しかし、SwiftのExtensionや、Rustのtraitとimplを使う方法などでは、メソッド自体も関数のようにインポートして使ったり、特定のスコープでのみ使えるようにする、といったことが可能になります。

以下、Swiftのドキュメントにある例です。

extension Int {
    func repetitions(task: () -> Void) {
        for _ in 0..<self {
            task()
        }
    }
}
3.repetitions {
    print("Hello!")
}
// Hello!
// Hello!
// Hello!

この機能があることで、組込みのデータタイプを上述のように拡張して使えたり、特定のコンテキストでのみ有用なメソッド群を分離するといったことができます。

これに近いことをTypeScriptでやろうと思えば、やはりデータファーストな関数を使うことになりそうですが、そこにパイプラインがあれば、似たような書き心地を実現できそうです。(とはいえ、上記の 3.repetitions { ... } には敵わないかもしれませんが…。)

pipeの重要なメリット

pipeの方法のまず重要なメリットは、関数が適用する順番に表れる、評価したい順に表れる、というところにあります。
通常の関数適用の書き方だと、最後に使う関数が、最初に表れることになります。

g(f(x))

これにより、ネスト深すぎ問題も解消されます。

f5(
  f4(
    f3(
      f2(
        f1(
          f0(
            obj
          )
        )
      )
    )
  )
)

その他には、次のようなメリットがあります。

  • 対象のオブジェクトに細工せずに、拡張を再現できる
  • ネストを回避するために変数に再代入しまくる、といったことも考えられるが、それらすべてに別名をつける必要があり、それを回避できる (Rustのような同一スコープでのシャドーイングがあれば良いかもしれませんが)
  • メソッドではなくデータラスト関数を用いることのメリット
    • 純粋関数として明瞭な書き方ができる
    • ひとつのファイルにすべてを書く必要がなく、また、自由な粒度でまとめることができる
  • イミュータブルな書き方を自然に誘導できる
    • 単なる関数が破壊をするようなコードは書かないだろう
    • クラスメソッドだと破壊するのかどうか明示できないが、関数の引数であれば非破壊であるように取ることを宣言できる (readonly)
  • オブジェクト指向で登場した様々な方法論やテクニックを自然に汲むことができる (see #パイプライン指向)

ECMAScriptとパイプライン演算子

ECMAScript[2]は数々の仕様が追加されてきた言語です。では、パイプライン演算子をそもそも追加するという発想はあるのでしょうか。

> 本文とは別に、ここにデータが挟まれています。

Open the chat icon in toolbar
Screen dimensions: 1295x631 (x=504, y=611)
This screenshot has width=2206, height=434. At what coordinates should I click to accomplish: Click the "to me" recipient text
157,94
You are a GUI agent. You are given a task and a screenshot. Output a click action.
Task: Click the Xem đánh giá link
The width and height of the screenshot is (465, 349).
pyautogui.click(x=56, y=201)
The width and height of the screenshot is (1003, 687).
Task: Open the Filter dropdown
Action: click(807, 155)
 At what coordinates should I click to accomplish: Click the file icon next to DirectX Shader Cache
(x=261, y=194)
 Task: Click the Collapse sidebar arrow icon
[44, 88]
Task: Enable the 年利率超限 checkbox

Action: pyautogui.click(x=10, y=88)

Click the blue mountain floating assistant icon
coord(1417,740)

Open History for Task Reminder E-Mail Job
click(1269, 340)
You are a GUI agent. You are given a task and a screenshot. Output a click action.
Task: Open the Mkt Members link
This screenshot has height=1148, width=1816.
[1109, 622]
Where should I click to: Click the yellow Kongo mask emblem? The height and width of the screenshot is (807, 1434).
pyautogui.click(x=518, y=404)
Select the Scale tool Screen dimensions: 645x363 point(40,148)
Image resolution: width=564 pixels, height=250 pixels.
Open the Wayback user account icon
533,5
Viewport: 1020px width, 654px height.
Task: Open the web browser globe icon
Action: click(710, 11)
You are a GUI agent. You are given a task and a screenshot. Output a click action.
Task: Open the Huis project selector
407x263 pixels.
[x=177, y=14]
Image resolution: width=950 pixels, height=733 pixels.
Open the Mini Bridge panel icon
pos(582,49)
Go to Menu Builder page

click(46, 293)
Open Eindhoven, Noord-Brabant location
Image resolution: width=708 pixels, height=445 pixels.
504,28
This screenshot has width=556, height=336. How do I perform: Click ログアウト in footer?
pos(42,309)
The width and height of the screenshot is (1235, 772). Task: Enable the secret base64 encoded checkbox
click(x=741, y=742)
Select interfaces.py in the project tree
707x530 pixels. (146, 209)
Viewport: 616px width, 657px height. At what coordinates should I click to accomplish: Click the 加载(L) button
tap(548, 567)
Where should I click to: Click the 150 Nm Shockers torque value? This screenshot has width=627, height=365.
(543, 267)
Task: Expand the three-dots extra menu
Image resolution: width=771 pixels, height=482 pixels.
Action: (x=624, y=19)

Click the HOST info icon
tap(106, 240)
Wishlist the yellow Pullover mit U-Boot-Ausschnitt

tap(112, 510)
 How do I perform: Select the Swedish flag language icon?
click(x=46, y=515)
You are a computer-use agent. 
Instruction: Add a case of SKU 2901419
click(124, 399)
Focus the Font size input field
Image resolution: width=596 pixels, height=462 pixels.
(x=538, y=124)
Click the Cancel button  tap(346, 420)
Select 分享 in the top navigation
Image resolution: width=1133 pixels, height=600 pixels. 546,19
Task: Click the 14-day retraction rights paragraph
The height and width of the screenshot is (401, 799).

これについては、まさに以下のようなプロポーサルが出ており、|>と直接書いてパイプライン演算子を使えるようにしよう、という提案がなされています。

https://github.com/tc39/proposal-pipeline-operator

しかし、このプロポーサルは実はかなり昔からあり、私もたまにウォッチしていますが、未だに執筆時点ではStage2までしか来ていません。

完了へ向かうための主な障壁は、構文をどのようにすべきか、というところがなかなか決まらないから、という風に見えます。これまでの ECMAScript の既存資産を活かせつつ、構文的にも競合しない…というような要件や、そもそも沢山の候補があるなかで、これであるべき、という決定打に欠けているのかもしれません。一度採用するとやりなおしが効かないのも、決定を難しくしている要因かもしれません。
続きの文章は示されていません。